Last week we played our third session co-GMing a Dungeon World Funnel and test-driving Jason Lutes’s Perilous Journeys. One friend couldn’t play, so we hacked up something to do: villager gauntlets. To see how other villagers fared when the Dog-men attacked, to explore and expand on the village and its surroundings, to create pools of other villagers should the current bunch not make it out of the Lost Tomb of….
We made up rules for the gauntlets as we went along. The basic idea was: the default for failure was a villager died, and the gauntlet ended at predestined point if anyone survived. Lucky I still had 132 pre-printed villagers…
We used the village map we created during funnel creation for Griffinmere to pick locations to focus on. We ended up running two gauntlets:
– Tower-in-the-hole, an ancient tower rising from the centre of a bottomless pit, and
– the Forest, north of the defensive ditch maintained by Griffinmere.
We pulled out Plumb the Depths and decided on foundation, themes, and areas for the Tower-in-the-hole and the Forest.
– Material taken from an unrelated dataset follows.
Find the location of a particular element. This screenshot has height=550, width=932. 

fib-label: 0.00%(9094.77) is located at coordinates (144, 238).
This worked surprisingly well for things not typical “dungeons”.
The Forest gauntlet is probably most interesting. We had 12 villagers, four each player, trying to escape the Dog-men chasing them into the Forest. We decided on four stages to the gauntlet: the ditch, the forest, the river, and the Volkar Stones. Each stage required a roll for each villager modified by one of two of their stats:
– STR or DEX to survive the ditch
– WIS or DEX to make it out of the forest
– WIS or CON to escape the Dog-men’s tracking by surviving the river, and
– WIS or INT to find shelter amidst the Volkar Stones.
Villagers actions (and death) would be coloured by the mod they rolled with.
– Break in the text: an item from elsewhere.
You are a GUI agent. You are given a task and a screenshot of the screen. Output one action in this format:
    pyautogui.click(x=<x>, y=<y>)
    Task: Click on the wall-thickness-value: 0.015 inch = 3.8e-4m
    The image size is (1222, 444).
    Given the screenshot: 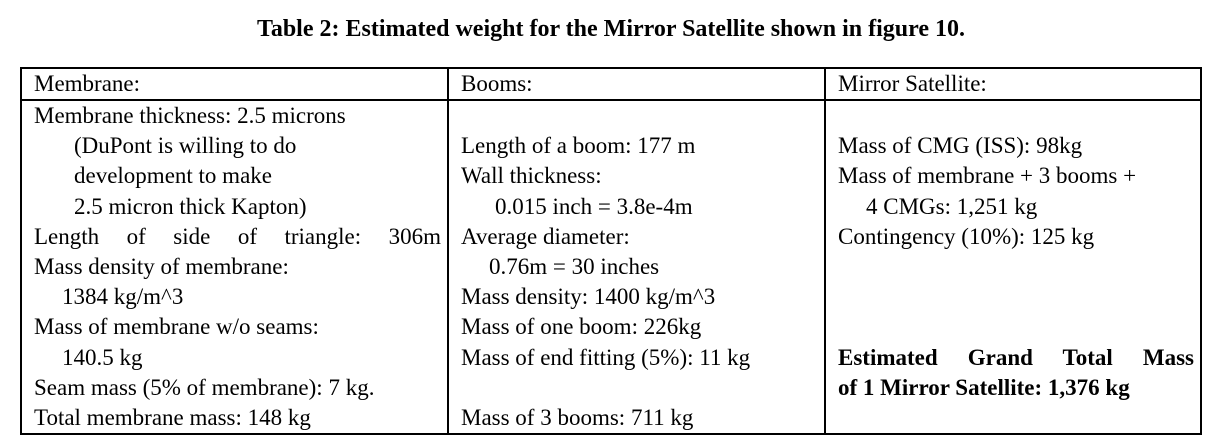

10+ meant the villager was ahead of most villagers and safe. In the next stage, failure meant moving to the slow group, rather than death, as they are helped by villagers who catch up to them.
7-9 meant the villager was in the slow group. The villager with the lowest luck in the slow group dies. All villagers tied for lowest luck die. The Dog-men were picking off the slowest.
6- meant the villager dies if they also fail a luck roll. If you haven’t read Funnel World, anything less than 10 on a luck roll is failure. Success on the luck roll put the villager in the slow group and so up for elimination if they had or tied for the lowest luck.
Forest Gauntlet: Four rolls per villager with a choice for best modifier and a luck save on failure.
Result: Only 3 of the 12 villagers made it through.
All-in-all a fun diversion, providing plenty of fuel for later adventures, fronts and rumours following the Devastation of Griffinmere.
Sounds fantastic Olly!
Love it. Inspirational to see your solution for dealing with less than a full complement of players.
Cheers! It was fun.
Each villager had their own little A6 sheet. We crossed them out when they died, which made the sheets like little tombstones complete with a short epitaph of their nasty, ignominious death.